■ **AIM OF THE TASK**:
In the records below, find the line containing "Toggle the Floor grid icon", then copy that line and all lines after it, exactly, omitting every picture.

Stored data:
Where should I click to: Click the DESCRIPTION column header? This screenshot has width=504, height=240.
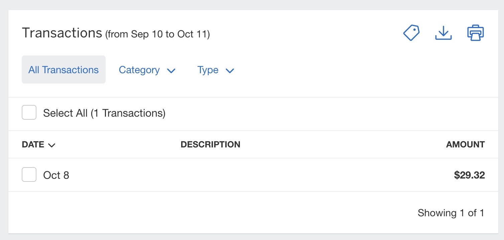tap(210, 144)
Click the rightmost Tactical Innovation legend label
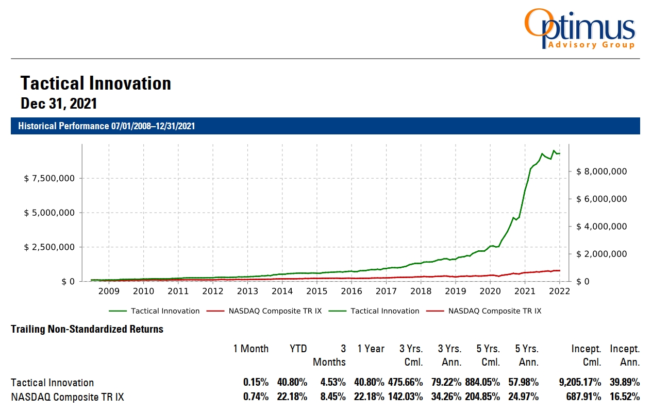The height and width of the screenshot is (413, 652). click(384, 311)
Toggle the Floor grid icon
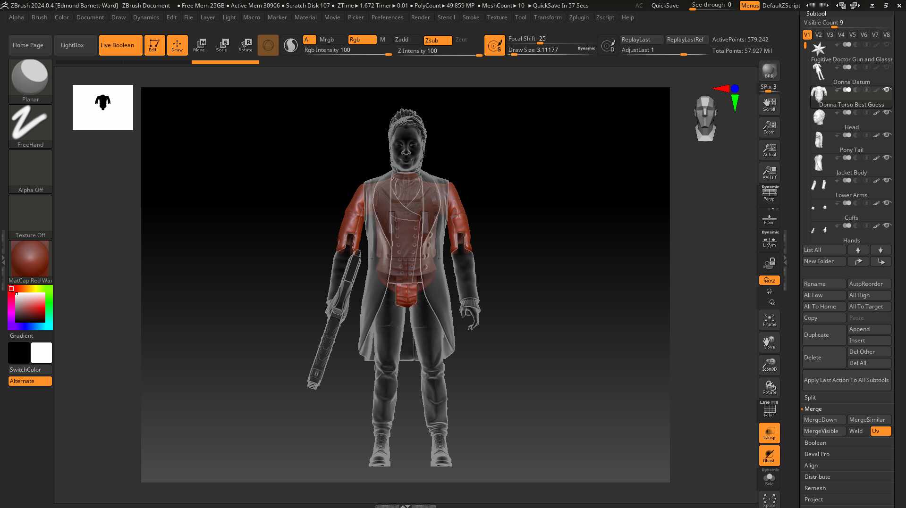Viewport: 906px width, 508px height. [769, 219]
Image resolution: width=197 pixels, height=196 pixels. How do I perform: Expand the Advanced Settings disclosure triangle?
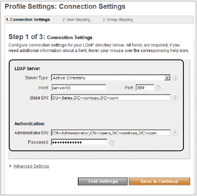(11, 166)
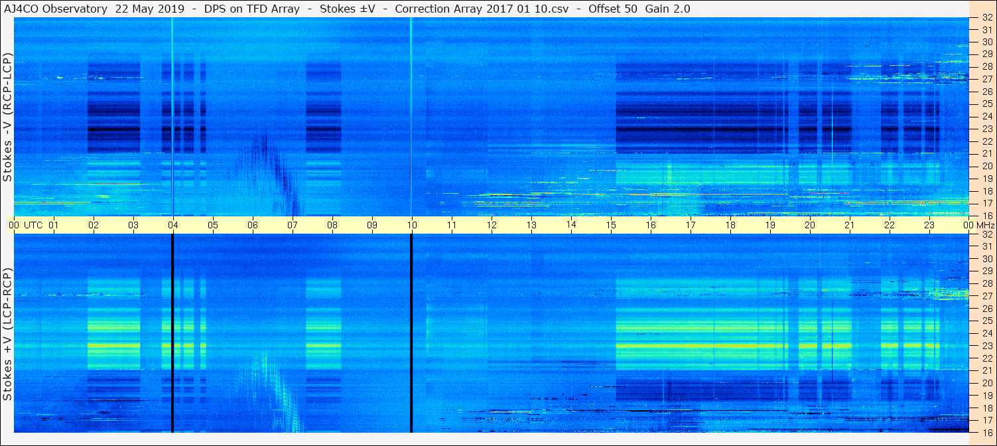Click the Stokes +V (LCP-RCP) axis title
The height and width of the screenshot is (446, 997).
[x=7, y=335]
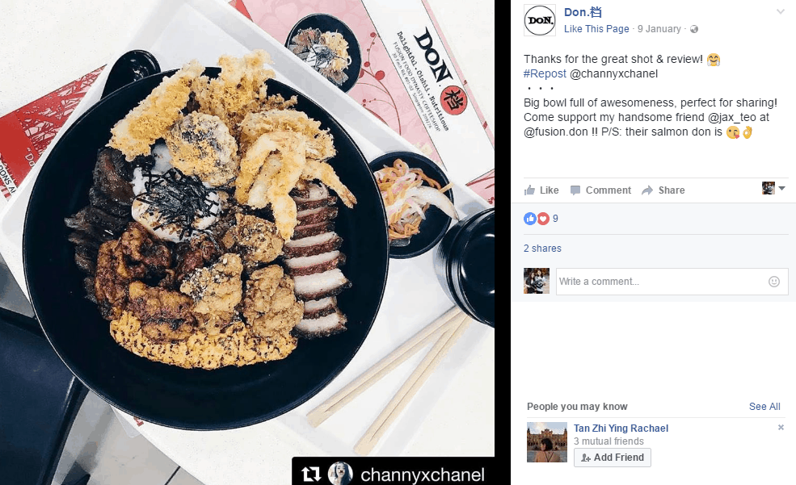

■ **YOUR SOLUTION**:
Toggle the Floor grid icon
Viewport: 906px width, 508px height. [769, 219]
Image resolution: width=197 pixels, height=196 pixels. How do I perform: Expand the Advanced Settings disclosure triangle?
(11, 166)
Click the Stokes +V (LCP-RCP) axis title
The height and width of the screenshot is (446, 997).
[x=7, y=335]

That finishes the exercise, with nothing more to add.